─── Excerpted records
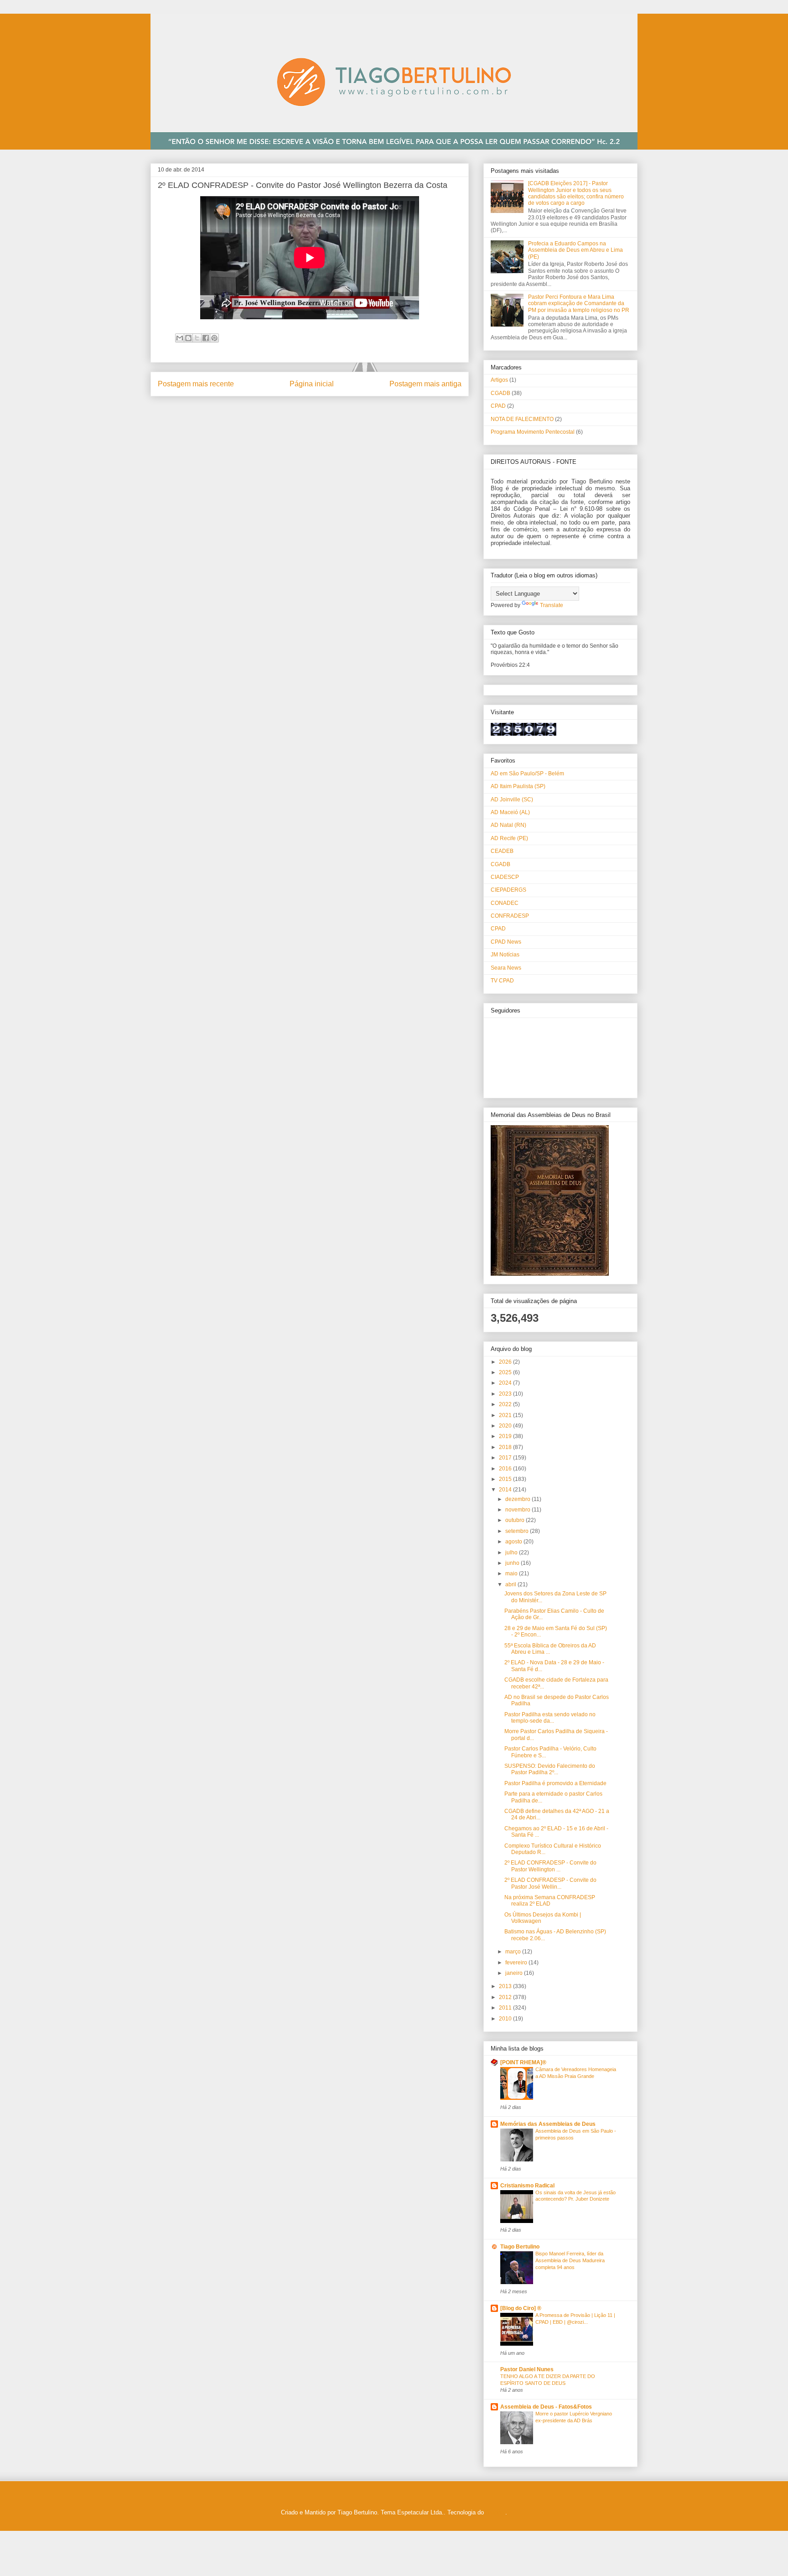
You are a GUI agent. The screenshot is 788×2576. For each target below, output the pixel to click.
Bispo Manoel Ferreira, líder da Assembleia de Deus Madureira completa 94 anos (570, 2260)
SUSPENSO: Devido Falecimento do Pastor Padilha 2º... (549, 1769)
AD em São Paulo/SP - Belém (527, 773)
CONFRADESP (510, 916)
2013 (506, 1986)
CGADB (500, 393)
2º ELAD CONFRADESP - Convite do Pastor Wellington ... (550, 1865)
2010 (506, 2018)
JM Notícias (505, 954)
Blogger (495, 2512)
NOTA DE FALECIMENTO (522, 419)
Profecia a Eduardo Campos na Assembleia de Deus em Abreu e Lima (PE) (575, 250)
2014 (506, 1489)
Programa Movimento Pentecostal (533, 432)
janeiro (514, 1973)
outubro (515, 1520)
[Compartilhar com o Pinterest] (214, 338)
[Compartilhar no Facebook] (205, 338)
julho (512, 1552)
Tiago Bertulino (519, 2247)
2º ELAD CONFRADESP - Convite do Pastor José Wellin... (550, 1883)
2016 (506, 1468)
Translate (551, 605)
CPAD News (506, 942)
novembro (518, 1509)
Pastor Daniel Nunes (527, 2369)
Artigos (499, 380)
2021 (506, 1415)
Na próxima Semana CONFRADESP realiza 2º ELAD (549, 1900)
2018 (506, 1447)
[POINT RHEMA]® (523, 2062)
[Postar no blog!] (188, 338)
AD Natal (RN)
──────
─── Excerpted records
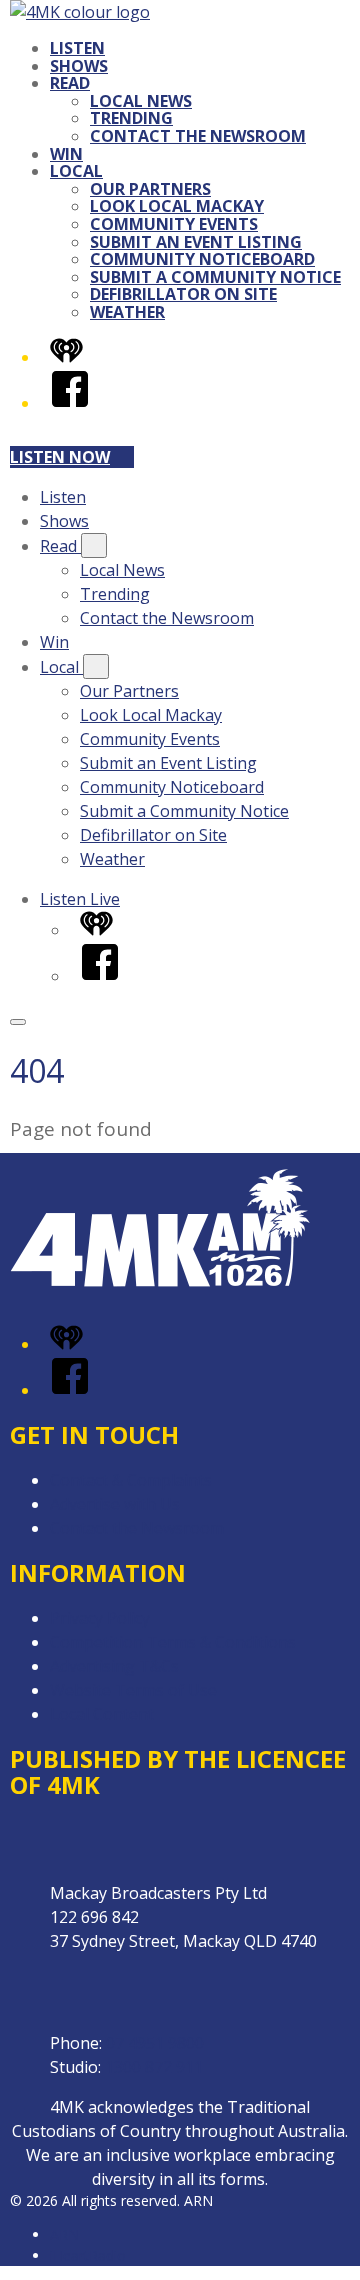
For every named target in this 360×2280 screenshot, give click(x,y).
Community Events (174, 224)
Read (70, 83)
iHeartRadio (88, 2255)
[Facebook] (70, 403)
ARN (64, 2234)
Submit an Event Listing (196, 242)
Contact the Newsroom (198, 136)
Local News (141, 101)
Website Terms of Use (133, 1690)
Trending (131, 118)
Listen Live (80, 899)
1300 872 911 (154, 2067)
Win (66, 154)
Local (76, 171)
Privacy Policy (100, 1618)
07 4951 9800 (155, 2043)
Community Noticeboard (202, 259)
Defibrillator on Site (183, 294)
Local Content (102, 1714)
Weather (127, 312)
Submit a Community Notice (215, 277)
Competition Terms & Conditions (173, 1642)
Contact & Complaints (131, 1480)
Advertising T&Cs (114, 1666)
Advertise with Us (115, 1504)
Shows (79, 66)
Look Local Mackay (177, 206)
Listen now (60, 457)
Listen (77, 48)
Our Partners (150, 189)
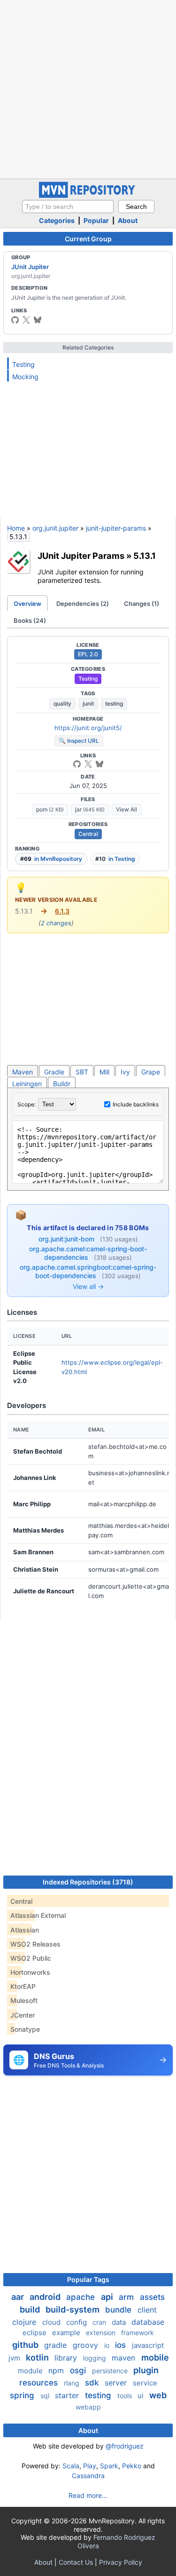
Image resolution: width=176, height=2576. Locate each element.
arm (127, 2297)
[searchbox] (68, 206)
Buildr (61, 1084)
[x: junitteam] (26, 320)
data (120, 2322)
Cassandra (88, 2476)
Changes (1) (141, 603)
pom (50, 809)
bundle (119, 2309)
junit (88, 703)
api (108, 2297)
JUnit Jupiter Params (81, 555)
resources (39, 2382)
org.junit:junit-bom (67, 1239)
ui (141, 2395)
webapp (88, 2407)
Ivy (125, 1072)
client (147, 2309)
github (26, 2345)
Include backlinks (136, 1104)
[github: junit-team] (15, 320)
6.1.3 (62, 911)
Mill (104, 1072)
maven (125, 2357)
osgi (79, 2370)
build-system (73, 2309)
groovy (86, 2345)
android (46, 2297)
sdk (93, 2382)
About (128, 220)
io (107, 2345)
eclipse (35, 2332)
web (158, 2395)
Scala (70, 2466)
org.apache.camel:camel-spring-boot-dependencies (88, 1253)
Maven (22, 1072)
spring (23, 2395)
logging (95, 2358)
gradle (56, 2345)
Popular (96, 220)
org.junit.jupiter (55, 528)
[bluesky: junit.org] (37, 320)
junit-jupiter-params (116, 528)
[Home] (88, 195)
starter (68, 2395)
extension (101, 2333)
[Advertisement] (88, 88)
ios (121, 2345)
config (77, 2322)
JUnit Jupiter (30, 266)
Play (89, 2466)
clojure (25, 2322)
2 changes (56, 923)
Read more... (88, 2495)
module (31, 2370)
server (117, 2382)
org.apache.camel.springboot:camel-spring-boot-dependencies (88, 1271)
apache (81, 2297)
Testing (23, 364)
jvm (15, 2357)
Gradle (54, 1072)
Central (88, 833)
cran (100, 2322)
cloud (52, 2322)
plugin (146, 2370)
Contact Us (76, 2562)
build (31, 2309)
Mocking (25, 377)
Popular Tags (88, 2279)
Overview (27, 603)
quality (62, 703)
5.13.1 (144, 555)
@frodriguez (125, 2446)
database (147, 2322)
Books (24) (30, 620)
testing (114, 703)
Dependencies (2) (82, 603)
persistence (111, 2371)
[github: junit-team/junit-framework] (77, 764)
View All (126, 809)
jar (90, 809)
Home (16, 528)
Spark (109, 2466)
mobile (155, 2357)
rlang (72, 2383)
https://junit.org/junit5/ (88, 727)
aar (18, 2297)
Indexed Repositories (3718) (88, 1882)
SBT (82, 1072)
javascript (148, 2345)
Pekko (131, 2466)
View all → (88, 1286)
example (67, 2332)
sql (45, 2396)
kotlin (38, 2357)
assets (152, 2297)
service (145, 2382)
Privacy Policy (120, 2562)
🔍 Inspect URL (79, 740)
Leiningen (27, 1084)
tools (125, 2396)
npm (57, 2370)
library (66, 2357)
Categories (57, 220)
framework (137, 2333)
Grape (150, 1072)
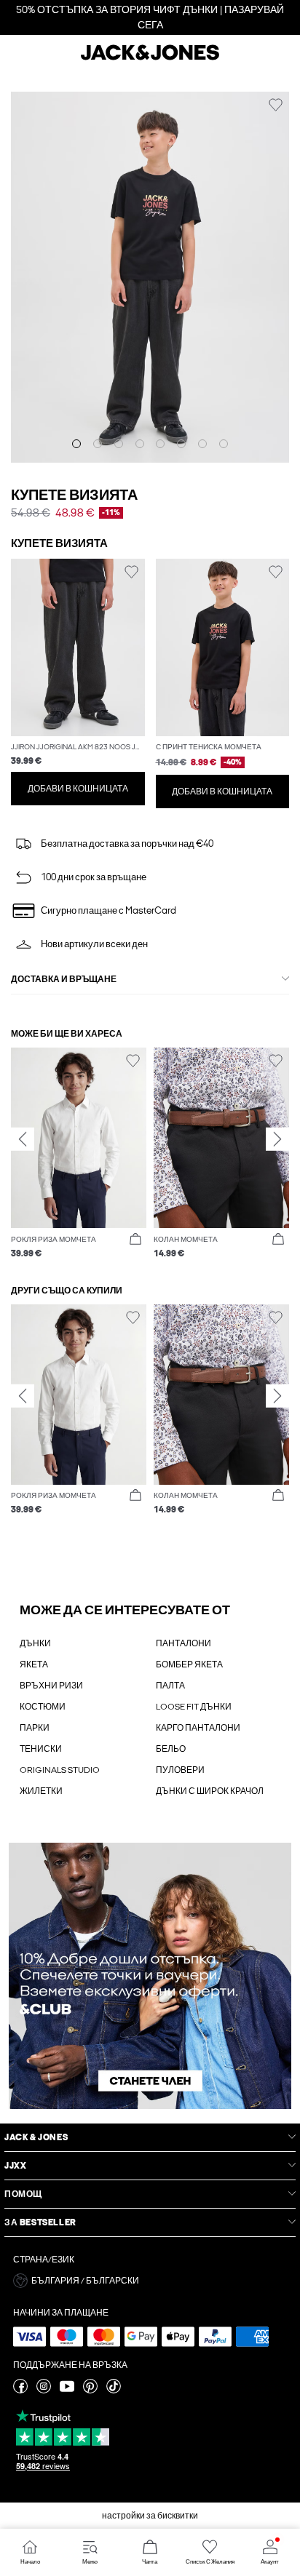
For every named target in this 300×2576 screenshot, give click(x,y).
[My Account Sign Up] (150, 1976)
──────
─── Excerpted records
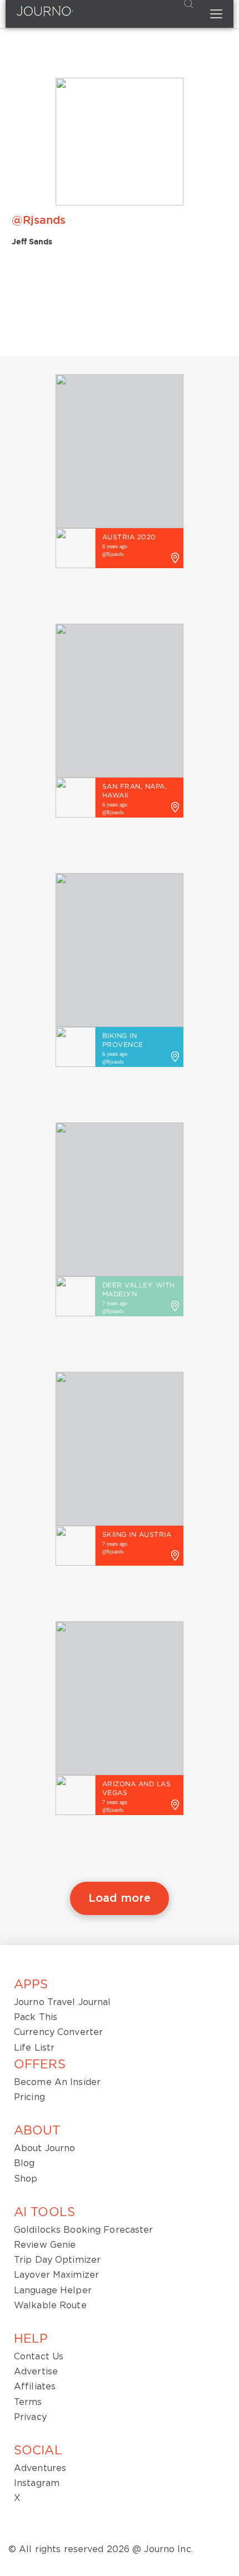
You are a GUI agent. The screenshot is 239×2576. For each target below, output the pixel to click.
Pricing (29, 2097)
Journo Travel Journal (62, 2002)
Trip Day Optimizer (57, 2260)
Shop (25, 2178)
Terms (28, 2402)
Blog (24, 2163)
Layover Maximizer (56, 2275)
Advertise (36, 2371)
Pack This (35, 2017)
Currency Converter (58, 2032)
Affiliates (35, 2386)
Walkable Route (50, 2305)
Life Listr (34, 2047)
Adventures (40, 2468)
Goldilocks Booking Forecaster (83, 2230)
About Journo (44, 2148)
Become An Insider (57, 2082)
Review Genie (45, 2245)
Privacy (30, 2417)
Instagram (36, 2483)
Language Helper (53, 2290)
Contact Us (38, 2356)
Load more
──────
• Required work
Among the records, find all lines that include the string "Facebook" and return them.

• Solved exercise
[Compartilhar no Facebook] (205, 338)
[Facebook] (70, 403)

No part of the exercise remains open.